The house has three bedrooms, including a spacious master suite with walk-in robe and ensuite overlooking the back garden. Adjustable blades on the bedroom windows allow for the control of light, as well as privacy. Although the house was designed pre COVID, it offers the sensibility so many sought through that time — sanctuary, comfort and retreat.
“When the clients came to us, they wanted a house that was flexible enough to cater for the unknown and changes in the family into the future,” Stejskal says. “We gave the owners a series of spaces and a certain variety or moods, regardless of the occasion. We wanted it to be a space that would support that.”
Mood has also been manipulated through the choice of materials. Stejskal has used common materials such as timber and brick, but in unexpected ways to create spaces that are at once sumptuous but also in keeping with the origins of the existing building.
Externally, the brickwork has been finished in beaded pointing, a style of bricklaying that has a softening effect on the varied colours of bricks. For the flooring, crazy paving in the courtyard contrasts with the controlled lines of tiles laid in a stack bond pattern. Close attention has also been paid to the use of veneer on select joinery in the house, championing the beauty of Australian timbers with a lustrous finish.

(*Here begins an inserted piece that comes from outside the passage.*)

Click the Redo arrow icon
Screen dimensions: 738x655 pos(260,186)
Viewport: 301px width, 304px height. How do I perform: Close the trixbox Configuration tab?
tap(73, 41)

“The joinery is finished in spotted gum veneer that has been rotary cut,” says Stejskal. “It is peeled off the log like you peel an apple to give you this different grain.”
Even the laundry has been carefully considered.
“The laundry is like a zen space with bare stone,” he says. “We wanted these different moods and the landscape of rooms. We wanted to create a rich tapestry in this house.”
The owners now each experience the house differently, highlighting separate aspects of the building as their favourite parts. It’s quite an achievement when the site is not enormous. Maybe it’s not size that matters so much after all.